▸ Source information:

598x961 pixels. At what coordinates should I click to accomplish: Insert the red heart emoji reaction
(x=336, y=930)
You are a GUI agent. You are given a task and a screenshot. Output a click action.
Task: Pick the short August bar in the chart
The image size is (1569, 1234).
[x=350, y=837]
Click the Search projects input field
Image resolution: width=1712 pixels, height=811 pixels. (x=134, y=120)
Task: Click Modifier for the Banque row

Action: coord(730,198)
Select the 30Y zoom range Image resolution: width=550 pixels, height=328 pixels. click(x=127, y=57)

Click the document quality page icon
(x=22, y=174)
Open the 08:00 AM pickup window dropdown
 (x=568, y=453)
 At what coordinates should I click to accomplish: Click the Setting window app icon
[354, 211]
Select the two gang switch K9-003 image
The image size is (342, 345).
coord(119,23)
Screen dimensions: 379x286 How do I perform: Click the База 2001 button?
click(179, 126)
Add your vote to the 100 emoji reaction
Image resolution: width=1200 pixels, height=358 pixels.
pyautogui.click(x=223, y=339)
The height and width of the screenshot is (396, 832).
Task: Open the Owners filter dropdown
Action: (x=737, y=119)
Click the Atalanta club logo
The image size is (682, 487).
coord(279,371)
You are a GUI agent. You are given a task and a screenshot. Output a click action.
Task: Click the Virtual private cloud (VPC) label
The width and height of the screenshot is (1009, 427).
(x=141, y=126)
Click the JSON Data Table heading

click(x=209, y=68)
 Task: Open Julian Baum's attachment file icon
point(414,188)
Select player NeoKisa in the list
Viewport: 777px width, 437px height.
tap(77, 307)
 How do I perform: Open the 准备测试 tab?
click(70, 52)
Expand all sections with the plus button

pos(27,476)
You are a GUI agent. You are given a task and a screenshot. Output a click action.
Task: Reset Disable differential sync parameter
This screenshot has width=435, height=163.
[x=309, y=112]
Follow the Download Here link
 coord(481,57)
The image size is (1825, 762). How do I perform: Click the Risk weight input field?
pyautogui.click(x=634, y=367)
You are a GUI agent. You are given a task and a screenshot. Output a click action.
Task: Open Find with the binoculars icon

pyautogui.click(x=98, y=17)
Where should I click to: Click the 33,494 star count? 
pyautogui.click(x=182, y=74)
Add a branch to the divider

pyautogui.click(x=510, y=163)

▸ What you should do:
Pull out each record as written and restate it exactly.

▸ Written answer:
598x961 pixels. At what coordinates should I click to accomplish: Insert the red heart emoji reaction
(x=336, y=930)
You are a GUI agent. You are given a task and a screenshot. Output a click action.
Task: Pick the short August bar in the chart
The image size is (1569, 1234).
[x=350, y=837]
Click the Search projects input field
Image resolution: width=1712 pixels, height=811 pixels. (x=134, y=120)
Task: Click Modifier for the Banque row

Action: coord(730,198)
Select the 30Y zoom range Image resolution: width=550 pixels, height=328 pixels. click(x=127, y=57)

Click the document quality page icon
(x=22, y=174)
Open the 08:00 AM pickup window dropdown
 (x=568, y=453)
 At what coordinates should I click to accomplish: Click the Setting window app icon
[354, 211]
Select the two gang switch K9-003 image
The image size is (342, 345).
coord(119,23)
Screen dimensions: 379x286 How do I perform: Click the База 2001 button?
click(179, 126)
Add your vote to the 100 emoji reaction
Image resolution: width=1200 pixels, height=358 pixels.
pyautogui.click(x=223, y=339)
The height and width of the screenshot is (396, 832).
Task: Open the Owners filter dropdown
Action: (x=737, y=119)
Click the Atalanta club logo
The image size is (682, 487).
coord(279,371)
You are a GUI agent. You are given a task and a screenshot. Output a click action.
Task: Click the Virtual private cloud (VPC) label
The width and height of the screenshot is (1009, 427).
(x=141, y=126)
Click the JSON Data Table heading

click(x=209, y=68)
 Task: Open Julian Baum's attachment file icon
point(414,188)
Select player NeoKisa in the list
Viewport: 777px width, 437px height.
tap(77, 307)
 How do I perform: Open the 准备测试 tab?
click(70, 52)
Expand all sections with the plus button

pos(27,476)
You are a GUI agent. You are given a task and a screenshot. Output a click action.
Task: Reset Disable differential sync parameter
This screenshot has width=435, height=163.
[x=309, y=112]
Follow the Download Here link
 coord(481,57)
The image size is (1825, 762). How do I perform: Click the Risk weight input field?
pyautogui.click(x=634, y=367)
You are a GUI agent. You are given a task and a screenshot. Output a click action.
Task: Open Find with the binoculars icon

pyautogui.click(x=98, y=17)
Where should I click to: Click the 33,494 star count? 
pyautogui.click(x=182, y=74)
Add a branch to the divider

pyautogui.click(x=510, y=163)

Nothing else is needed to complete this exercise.